“Then tell it to me!” cried Rabourdin, angry for the first time since his marriage.
“There! it is half-past six o’clock; finish shaving and dress at once,” she cried hastily, after the fashion of women when pressed on a point they are not ready to talk of. “I must go; we’ll adjourn the discussion, for I don’t want to be nervous on a reception-day. Good heavens! the poor soul!” she thought, as she left the room, “it /is/ hard to be in labor for seven years and bring forth a dead child!

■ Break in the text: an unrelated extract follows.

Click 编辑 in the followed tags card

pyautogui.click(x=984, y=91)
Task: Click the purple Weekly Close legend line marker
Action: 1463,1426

And not trust his wife!”
She went back into the room.
“If you had listened to me you would never had interceded to keep your chief clerk; he stole that abominable paper, and has, no doubt, kept a fac-simile of it. Adieu, man of genius!”
Then she noticed the almost tragic expression of her husband’s grief; she felt she had gone too far, and ran to him, seized him just as he was, all lathered with soap-suds, and kissed him tenderly.
“Dear Xavier, don’t be vexed,” she said. “To-night, after the people are gone, we will study your plan; you shall speak at your ease,—I will listen just as long as you wish me to. Isn’t that nice of me? What do I want better than to be the wife of Mohammed?”
She began to laugh; and Rabourdin laughed too, for the soapsuds were clinging to Celestine’s lips, and her voice had the tones of the purest and most steadfast affection.
“Go and dress, dear child; and above all, don’t say a word of this to des Lupeaulx. Swear you will not. That is the only punishment that I impose—”
“/Impose/!” she cried. “Then I won’t swear anything.”
“Come, come, Celestine, I said in jest a really serious thing.”